- [TASK REQUIREMENTS]:
Every entry needs to be written out again exactly.

■ ■ ■

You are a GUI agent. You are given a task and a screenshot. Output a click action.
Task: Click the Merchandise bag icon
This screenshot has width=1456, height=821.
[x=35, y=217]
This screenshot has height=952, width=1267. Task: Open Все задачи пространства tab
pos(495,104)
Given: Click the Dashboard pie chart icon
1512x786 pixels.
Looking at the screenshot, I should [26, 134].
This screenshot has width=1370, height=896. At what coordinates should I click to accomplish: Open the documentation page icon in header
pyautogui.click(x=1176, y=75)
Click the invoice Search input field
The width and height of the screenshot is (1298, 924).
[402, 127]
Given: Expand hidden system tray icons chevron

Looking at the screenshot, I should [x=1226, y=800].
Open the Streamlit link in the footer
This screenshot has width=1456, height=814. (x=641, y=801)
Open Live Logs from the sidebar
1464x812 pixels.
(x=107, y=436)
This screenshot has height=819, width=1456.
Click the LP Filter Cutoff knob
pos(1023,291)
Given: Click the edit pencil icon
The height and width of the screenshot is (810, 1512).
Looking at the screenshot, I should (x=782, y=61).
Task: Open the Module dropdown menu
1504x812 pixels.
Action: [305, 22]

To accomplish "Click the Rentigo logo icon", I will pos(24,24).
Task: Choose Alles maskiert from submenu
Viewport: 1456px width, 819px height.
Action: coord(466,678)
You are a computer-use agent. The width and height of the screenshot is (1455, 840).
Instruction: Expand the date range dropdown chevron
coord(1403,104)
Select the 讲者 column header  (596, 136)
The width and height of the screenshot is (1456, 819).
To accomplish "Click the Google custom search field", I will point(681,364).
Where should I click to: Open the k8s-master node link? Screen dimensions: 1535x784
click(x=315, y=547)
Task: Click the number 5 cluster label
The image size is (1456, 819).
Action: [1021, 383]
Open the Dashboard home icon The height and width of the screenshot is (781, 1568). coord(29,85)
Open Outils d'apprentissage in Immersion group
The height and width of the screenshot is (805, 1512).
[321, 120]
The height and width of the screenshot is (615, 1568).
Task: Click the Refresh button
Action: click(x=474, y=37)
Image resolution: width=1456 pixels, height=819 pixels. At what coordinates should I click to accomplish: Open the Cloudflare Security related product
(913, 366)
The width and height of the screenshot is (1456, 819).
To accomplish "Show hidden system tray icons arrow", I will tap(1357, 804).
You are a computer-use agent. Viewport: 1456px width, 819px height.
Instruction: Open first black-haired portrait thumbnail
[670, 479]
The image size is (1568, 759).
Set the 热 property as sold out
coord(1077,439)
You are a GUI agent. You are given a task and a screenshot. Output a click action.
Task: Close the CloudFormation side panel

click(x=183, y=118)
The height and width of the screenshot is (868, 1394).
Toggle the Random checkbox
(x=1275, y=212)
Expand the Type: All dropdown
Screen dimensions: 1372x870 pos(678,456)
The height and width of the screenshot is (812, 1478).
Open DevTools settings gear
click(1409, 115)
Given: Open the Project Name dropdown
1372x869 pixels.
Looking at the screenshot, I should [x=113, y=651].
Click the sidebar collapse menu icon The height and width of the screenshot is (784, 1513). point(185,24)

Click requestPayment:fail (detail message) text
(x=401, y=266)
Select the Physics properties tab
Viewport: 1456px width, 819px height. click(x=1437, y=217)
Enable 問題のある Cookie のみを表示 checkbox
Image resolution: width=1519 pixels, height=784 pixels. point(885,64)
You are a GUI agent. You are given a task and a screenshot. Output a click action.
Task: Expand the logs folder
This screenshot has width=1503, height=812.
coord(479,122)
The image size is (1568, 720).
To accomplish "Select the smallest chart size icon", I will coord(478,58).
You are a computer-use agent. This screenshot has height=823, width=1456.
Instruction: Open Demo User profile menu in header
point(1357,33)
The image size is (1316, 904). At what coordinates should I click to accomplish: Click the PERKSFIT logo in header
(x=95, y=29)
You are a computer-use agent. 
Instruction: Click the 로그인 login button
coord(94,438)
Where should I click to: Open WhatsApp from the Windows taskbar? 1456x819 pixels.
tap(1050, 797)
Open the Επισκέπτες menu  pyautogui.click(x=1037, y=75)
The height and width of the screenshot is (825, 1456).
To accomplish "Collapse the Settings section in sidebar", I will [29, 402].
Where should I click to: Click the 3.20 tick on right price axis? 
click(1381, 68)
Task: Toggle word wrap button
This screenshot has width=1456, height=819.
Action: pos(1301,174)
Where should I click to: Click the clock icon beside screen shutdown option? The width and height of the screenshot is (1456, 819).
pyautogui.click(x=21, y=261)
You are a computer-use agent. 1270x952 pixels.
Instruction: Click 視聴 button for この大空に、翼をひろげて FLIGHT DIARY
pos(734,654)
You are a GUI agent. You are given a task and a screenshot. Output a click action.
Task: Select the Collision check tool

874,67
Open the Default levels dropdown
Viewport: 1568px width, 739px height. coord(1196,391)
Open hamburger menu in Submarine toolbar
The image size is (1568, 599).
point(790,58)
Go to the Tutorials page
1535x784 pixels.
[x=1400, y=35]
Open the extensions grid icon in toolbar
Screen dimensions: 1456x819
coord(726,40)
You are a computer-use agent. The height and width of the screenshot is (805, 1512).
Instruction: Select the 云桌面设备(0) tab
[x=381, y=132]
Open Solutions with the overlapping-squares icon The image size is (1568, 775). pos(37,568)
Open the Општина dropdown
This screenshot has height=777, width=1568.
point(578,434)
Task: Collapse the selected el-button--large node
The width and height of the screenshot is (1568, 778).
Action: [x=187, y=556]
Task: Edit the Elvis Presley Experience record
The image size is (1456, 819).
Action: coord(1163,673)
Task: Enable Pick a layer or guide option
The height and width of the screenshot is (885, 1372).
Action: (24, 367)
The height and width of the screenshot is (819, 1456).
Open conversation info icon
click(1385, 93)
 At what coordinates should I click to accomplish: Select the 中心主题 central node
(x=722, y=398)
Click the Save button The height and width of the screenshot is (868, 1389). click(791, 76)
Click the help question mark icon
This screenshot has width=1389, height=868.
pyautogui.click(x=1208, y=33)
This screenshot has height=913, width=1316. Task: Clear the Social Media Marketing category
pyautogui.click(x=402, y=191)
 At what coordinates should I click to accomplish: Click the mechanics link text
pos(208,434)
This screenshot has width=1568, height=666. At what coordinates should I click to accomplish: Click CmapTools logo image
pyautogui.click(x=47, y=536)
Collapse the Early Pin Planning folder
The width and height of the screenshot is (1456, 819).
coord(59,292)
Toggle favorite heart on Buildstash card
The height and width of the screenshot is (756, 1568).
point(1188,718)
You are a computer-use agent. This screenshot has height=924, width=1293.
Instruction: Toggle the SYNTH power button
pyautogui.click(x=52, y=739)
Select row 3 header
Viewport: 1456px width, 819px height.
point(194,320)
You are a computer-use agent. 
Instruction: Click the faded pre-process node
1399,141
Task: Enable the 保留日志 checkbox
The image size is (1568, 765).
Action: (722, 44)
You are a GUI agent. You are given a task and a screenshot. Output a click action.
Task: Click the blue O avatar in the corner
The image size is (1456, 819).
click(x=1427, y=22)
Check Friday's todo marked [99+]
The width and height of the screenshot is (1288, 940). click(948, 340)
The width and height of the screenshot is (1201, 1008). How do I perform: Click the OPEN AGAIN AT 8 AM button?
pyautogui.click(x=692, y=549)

■ ■ ■

- [YOUR RESPONSE]:
You are a GUI agent. You are given a task and a screenshot. Output a click action.
Task: Click the Merchandise bag icon
This screenshot has width=1456, height=821.
[x=35, y=217]
This screenshot has height=952, width=1267. Task: Open Все задачи пространства tab
pos(495,104)
Given: Click the Dashboard pie chart icon
1512x786 pixels.
Looking at the screenshot, I should [26, 134].
This screenshot has width=1370, height=896. At what coordinates should I click to accomplish: Open the documentation page icon in header
pyautogui.click(x=1176, y=75)
Click the invoice Search input field
The width and height of the screenshot is (1298, 924).
[402, 127]
Given: Expand hidden system tray icons chevron

Looking at the screenshot, I should [x=1226, y=800].
Open the Streamlit link in the footer
This screenshot has width=1456, height=814. (x=641, y=801)
Open Live Logs from the sidebar
1464x812 pixels.
(x=107, y=436)
This screenshot has height=819, width=1456.
Click the LP Filter Cutoff knob
pos(1023,291)
Given: Click the edit pencil icon
The height and width of the screenshot is (810, 1512).
Looking at the screenshot, I should (x=782, y=61).
Task: Open the Module dropdown menu
1504x812 pixels.
Action: [305, 22]

To accomplish "Click the Rentigo logo icon", I will pos(24,24).
Task: Choose Alles maskiert from submenu
Viewport: 1456px width, 819px height.
Action: coord(466,678)
You are a computer-use agent. The width and height of the screenshot is (1455, 840).
Instruction: Expand the date range dropdown chevron
coord(1403,104)
Select the 讲者 column header  (596, 136)
The width and height of the screenshot is (1456, 819).
To accomplish "Click the Google custom search field", I will point(681,364).
Where should I click to: Open the k8s-master node link? Screen dimensions: 1535x784
click(x=315, y=547)
Task: Click the number 5 cluster label
The image size is (1456, 819).
Action: [1021, 383]
Open the Dashboard home icon The height and width of the screenshot is (781, 1568). coord(29,85)
Open Outils d'apprentissage in Immersion group
The height and width of the screenshot is (805, 1512).
[321, 120]
The height and width of the screenshot is (615, 1568).
Task: Click the Refresh button
Action: click(x=474, y=37)
Image resolution: width=1456 pixels, height=819 pixels. At what coordinates should I click to accomplish: Open the Cloudflare Security related product
(913, 366)
The width and height of the screenshot is (1456, 819).
To accomplish "Show hidden system tray icons arrow", I will tap(1357, 804).
You are a computer-use agent. Viewport: 1456px width, 819px height.
Instruction: Open first black-haired portrait thumbnail
[670, 479]
The image size is (1568, 759).
Set the 热 property as sold out
coord(1077,439)
You are a GUI agent. You are given a task and a screenshot. Output a click action.
Task: Close the CloudFormation side panel

click(x=183, y=118)
The height and width of the screenshot is (868, 1394).
Toggle the Random checkbox
(x=1275, y=212)
Expand the Type: All dropdown
Screen dimensions: 1372x870 pos(678,456)
The height and width of the screenshot is (812, 1478).
Open DevTools settings gear
click(1409, 115)
Given: Open the Project Name dropdown
1372x869 pixels.
Looking at the screenshot, I should [x=113, y=651].
Click the sidebar collapse menu icon The height and width of the screenshot is (784, 1513). point(185,24)

Click requestPayment:fail (detail message) text
(x=401, y=266)
Select the Physics properties tab
Viewport: 1456px width, 819px height. click(x=1437, y=217)
Enable 問題のある Cookie のみを表示 checkbox
Image resolution: width=1519 pixels, height=784 pixels. point(885,64)
You are a GUI agent. You are given a task and a screenshot. Output a click action.
Task: Expand the logs folder
This screenshot has width=1503, height=812.
coord(479,122)
The image size is (1568, 720).
To accomplish "Select the smallest chart size icon", I will coord(478,58).
You are a computer-use agent. This screenshot has height=823, width=1456.
Instruction: Open Demo User profile menu in header
point(1357,33)
The image size is (1316, 904). At what coordinates should I click to accomplish: Click the PERKSFIT logo in header
(x=95, y=29)
You are a computer-use agent. 
Instruction: Click the 로그인 login button
coord(94,438)
Where should I click to: Open WhatsApp from the Windows taskbar? 1456x819 pixels.
tap(1050, 797)
Open the Επισκέπτες menu  pyautogui.click(x=1037, y=75)
The height and width of the screenshot is (825, 1456).
To accomplish "Collapse the Settings section in sidebar", I will [29, 402].
Where should I click to: Click the 3.20 tick on right price axis? 
click(1381, 68)
Task: Toggle word wrap button
This screenshot has width=1456, height=819.
Action: pos(1301,174)
Where should I click to: Click the clock icon beside screen shutdown option? The width and height of the screenshot is (1456, 819).
pyautogui.click(x=21, y=261)
You are a computer-use agent. 1270x952 pixels.
Instruction: Click 視聴 button for この大空に、翼をひろげて FLIGHT DIARY
pos(734,654)
You are a GUI agent. You are given a task and a screenshot. Output a click action.
Task: Select the Collision check tool

874,67
Open the Default levels dropdown
Viewport: 1568px width, 739px height. coord(1196,391)
Open hamburger menu in Submarine toolbar
The image size is (1568, 599).
point(790,58)
Go to the Tutorials page
1535x784 pixels.
[x=1400, y=35]
Open the extensions grid icon in toolbar
Screen dimensions: 1456x819
coord(726,40)
You are a computer-use agent. The height and width of the screenshot is (805, 1512).
Instruction: Select the 云桌面设备(0) tab
[x=381, y=132]
Open Solutions with the overlapping-squares icon The image size is (1568, 775). pos(37,568)
Open the Општина dropdown
This screenshot has height=777, width=1568.
point(578,434)
Task: Collapse the selected el-button--large node
The width and height of the screenshot is (1568, 778).
Action: [x=187, y=556]
Task: Edit the Elvis Presley Experience record
The image size is (1456, 819).
Action: coord(1163,673)
Task: Enable Pick a layer or guide option
The height and width of the screenshot is (885, 1372).
Action: (24, 367)
The height and width of the screenshot is (819, 1456).
Open conversation info icon
click(1385, 93)
 At what coordinates should I click to accomplish: Select the 中心主题 central node
(x=722, y=398)
Click the Save button The height and width of the screenshot is (868, 1389). click(791, 76)
Click the help question mark icon
This screenshot has width=1389, height=868.
pyautogui.click(x=1208, y=33)
This screenshot has height=913, width=1316. Task: Clear the Social Media Marketing category
pyautogui.click(x=402, y=191)
 At what coordinates should I click to accomplish: Click the mechanics link text
pos(208,434)
This screenshot has width=1568, height=666. At what coordinates should I click to accomplish: Click CmapTools logo image
pyautogui.click(x=47, y=536)
Collapse the Early Pin Planning folder
The width and height of the screenshot is (1456, 819).
coord(59,292)
Toggle favorite heart on Buildstash card
The height and width of the screenshot is (756, 1568).
point(1188,718)
You are a computer-use agent. This screenshot has height=924, width=1293.
Instruction: Toggle the SYNTH power button
pyautogui.click(x=52, y=739)
Select row 3 header
Viewport: 1456px width, 819px height.
point(194,320)
You are a computer-use agent. 
Instruction: Click the faded pre-process node
1399,141
Task: Enable the 保留日志 checkbox
The image size is (1568, 765).
Action: (722, 44)
You are a GUI agent. You are given a task and a screenshot. Output a click action.
Task: Click the blue O avatar in the corner
The image size is (1456, 819).
click(x=1427, y=22)
Check Friday's todo marked [99+]
The width and height of the screenshot is (1288, 940). click(948, 340)
The width and height of the screenshot is (1201, 1008). How do I perform: Click the OPEN AGAIN AT 8 AM button?
pyautogui.click(x=692, y=549)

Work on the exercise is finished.